Margaret Harshaw: Doyenne of Voice Teachers

Margaret Harshaw (1909-1997)

Known as the doyenne of voice teachers, Margaret Harshaw was born on this date in 1909, the same year that Hermann Klein hightailed it back to London after American voice teachers rejected his leadership as the first chairman of the National Association of Teachers of Singing* and its standards and certification.

Harshaw shaped this singer and writer more than anyone, turning him into a researcher with one question.

“What did you learn since your last lesson?” — Margaret Harshaw

Instead of feeling like I was being grilled, I heard something completely different: She thought I had a brain and believed I could figure things out. So I did. I asked questions, transcribed everything she gave me, and when I couldn’t get enough, began researching her lineage. It was a slow start. I found myself looking through books on music at bookstores before realizing I needed to go to a library, which I did after joining the New York City Opera.

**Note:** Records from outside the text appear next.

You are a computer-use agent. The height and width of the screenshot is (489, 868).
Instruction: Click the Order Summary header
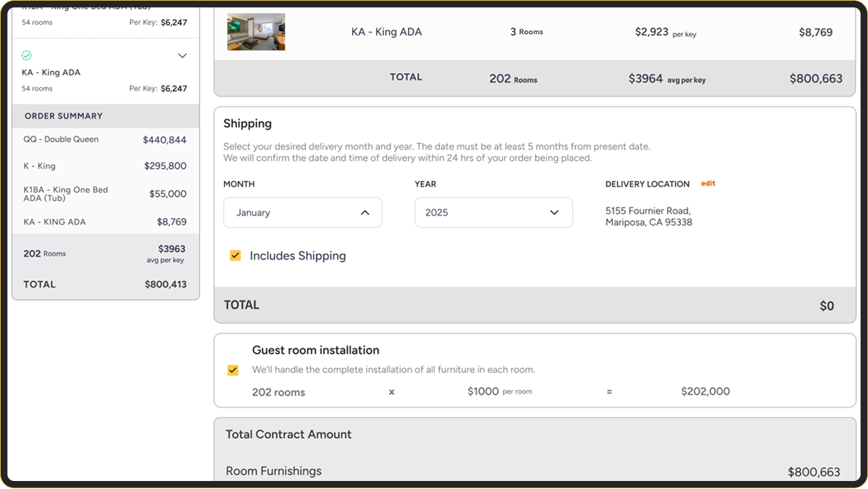63,116
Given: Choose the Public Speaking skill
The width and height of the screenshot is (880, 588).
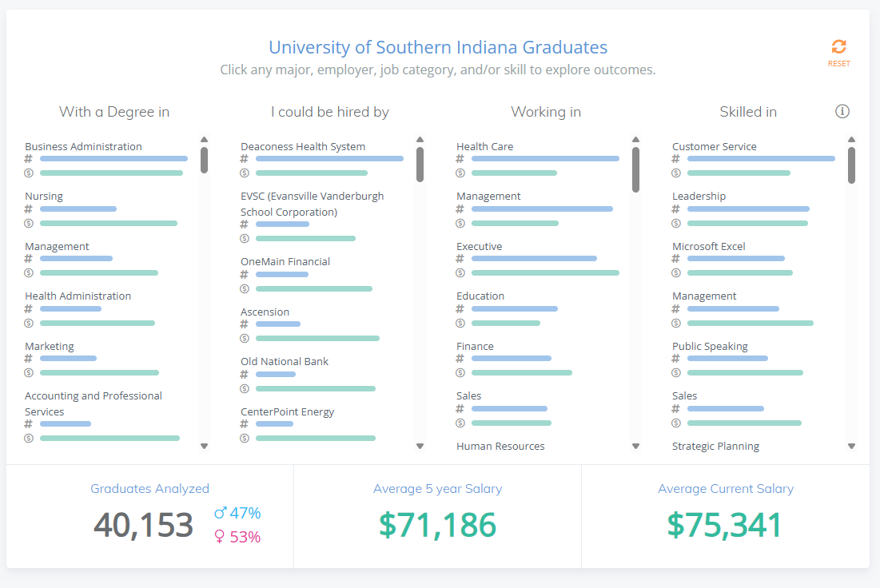Looking at the screenshot, I should [710, 347].
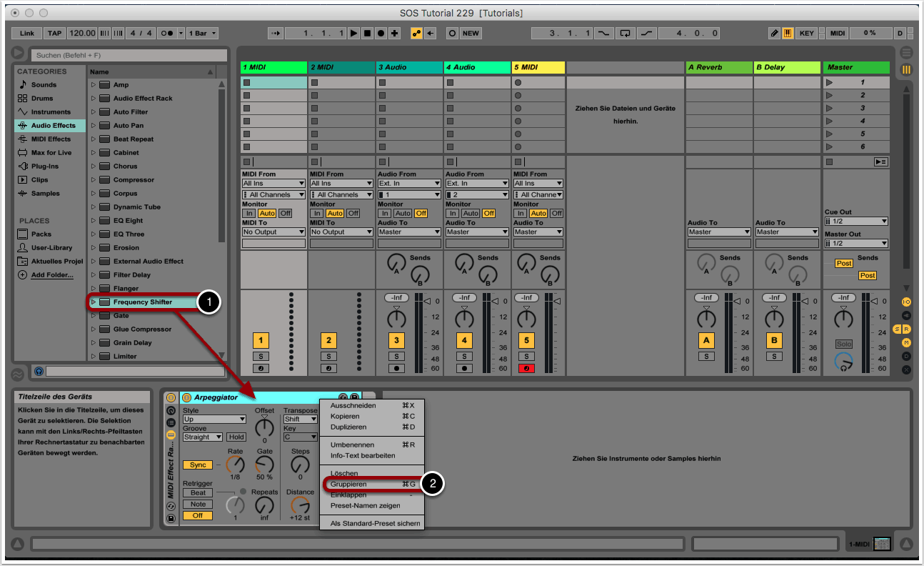Open Packs in Places
Image resolution: width=924 pixels, height=566 pixels.
(x=41, y=234)
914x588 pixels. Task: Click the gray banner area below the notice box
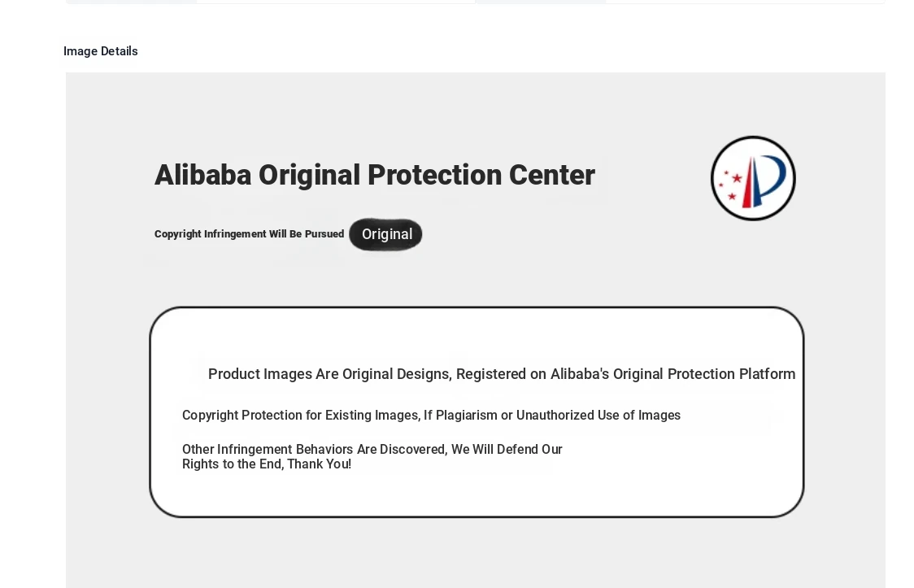click(476, 553)
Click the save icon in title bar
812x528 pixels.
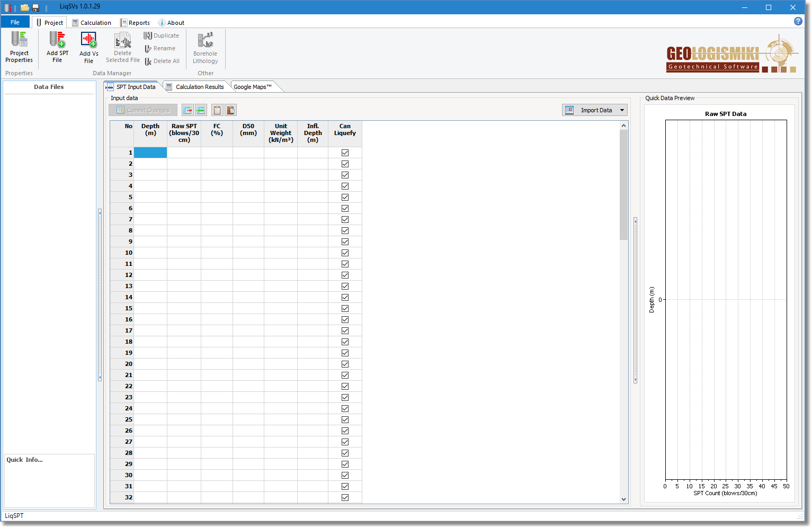(35, 7)
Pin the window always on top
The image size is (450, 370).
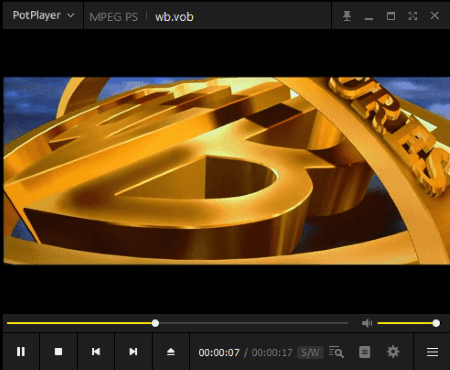(347, 16)
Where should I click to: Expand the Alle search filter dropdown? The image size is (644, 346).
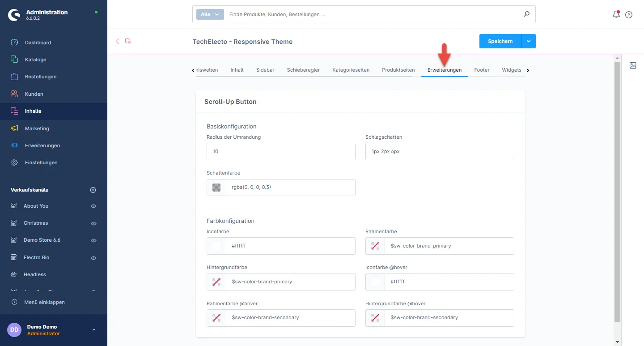(210, 14)
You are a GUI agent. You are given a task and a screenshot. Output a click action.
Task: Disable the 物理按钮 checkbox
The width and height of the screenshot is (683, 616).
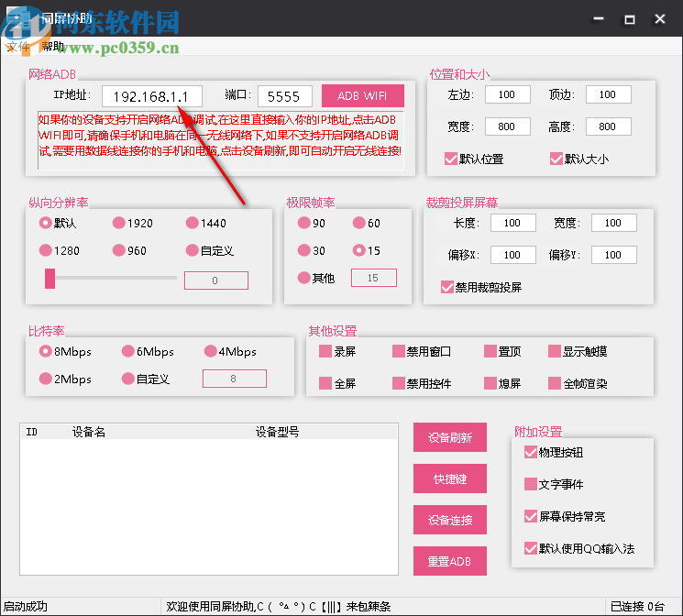531,452
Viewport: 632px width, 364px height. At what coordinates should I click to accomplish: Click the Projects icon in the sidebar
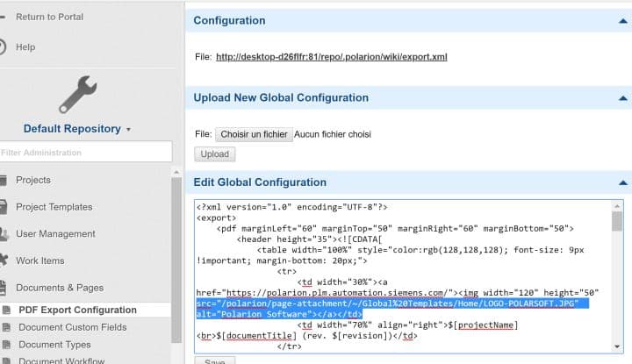tap(3, 180)
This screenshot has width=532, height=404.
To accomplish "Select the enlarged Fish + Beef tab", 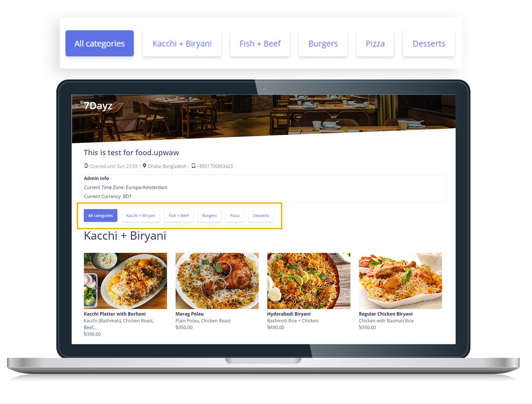I will coord(260,43).
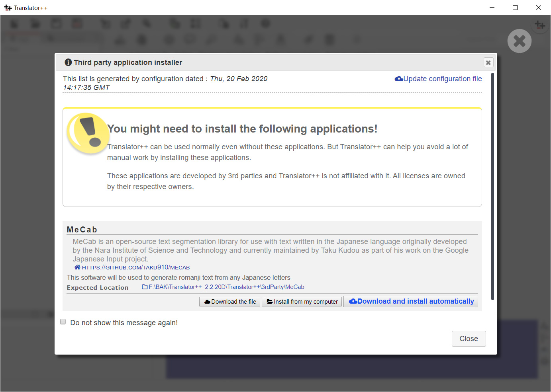Click the yellow exclamation warning icon

coord(88,133)
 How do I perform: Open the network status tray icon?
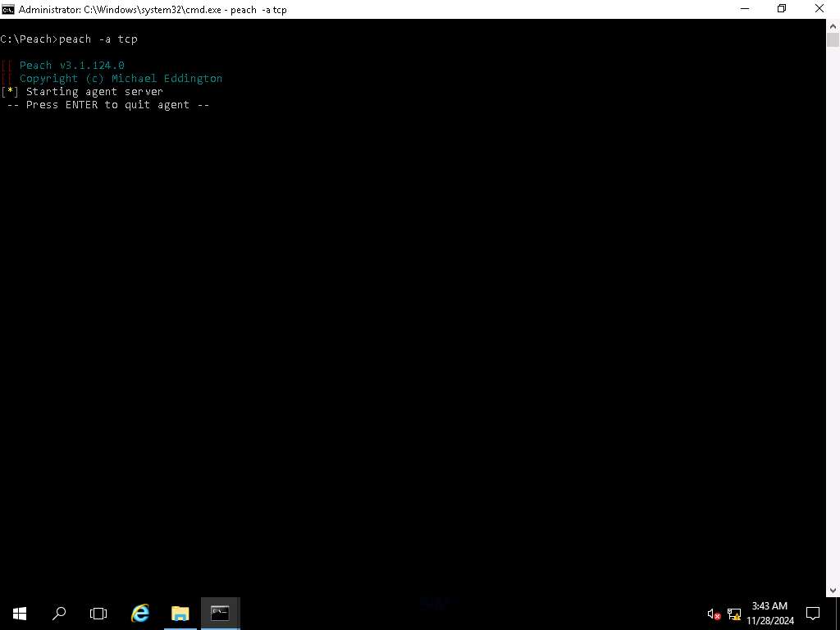[x=734, y=614]
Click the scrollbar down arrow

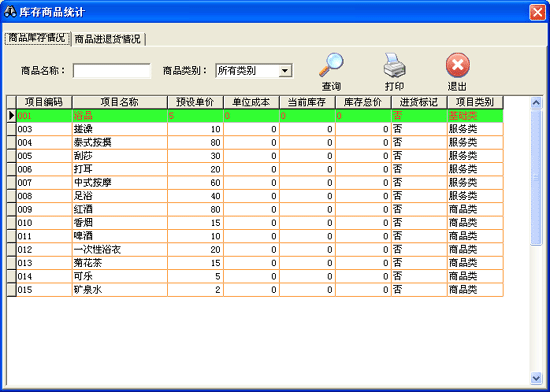coord(536,378)
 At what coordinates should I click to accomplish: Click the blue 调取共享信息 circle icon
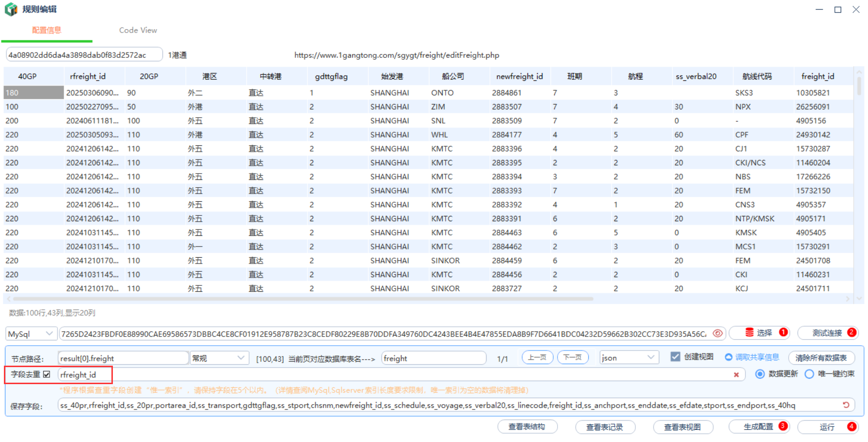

Harhaw helped many musicians find themselves, not just singers; I interviewed a well-known conductor who played in her studio and told me she was the first person to identify his talent.

Life-changing lady.

Harshaw treated the voice as an instrument. Before singing any repertoire, one had to learn to sing technically in the context of scales and exercises. She taught her students, who became teachers, to do the same by example. Whether this has continued is another matter. And by continuing, I mean voice teachers taking this approach. I think the instrumental approach is the road less traveled today. In fact, most voice teachers today function as coaches. They parlay information rather than procedure as it was practiced by the old school.

Simply singing scales doesn’t cut it. You must know how to sing a scale; that is, you must do so with pure vowels—another matter entirely. Every step in the instrumental approach has to be considered carefully and mastered before proceeding to the next step. This approach takes years, not weeks, days, or months.

Every singer on this path has their beginning.

Schoen-René gave Harshaw three weeks to sing every tone from the bridge of her nose, or she would lose her scholarship. Before her studies, Harshaw’s voice was reviewed as being “reedy.” Afterward, the descriptor was “opulent.”

I give thanks every day to Margaret Harshaw and her own teacher, Anna Eugénie Schoen-René.


* The National Association of Teachers of Singing was founded in 1906. After Klein returned to London, NATS abandoned the effort for standards and certification; in 1917, NATS changed its name to The New York Singing Teachers Association. The organization that currently has the NATS moniker was founded in 1944.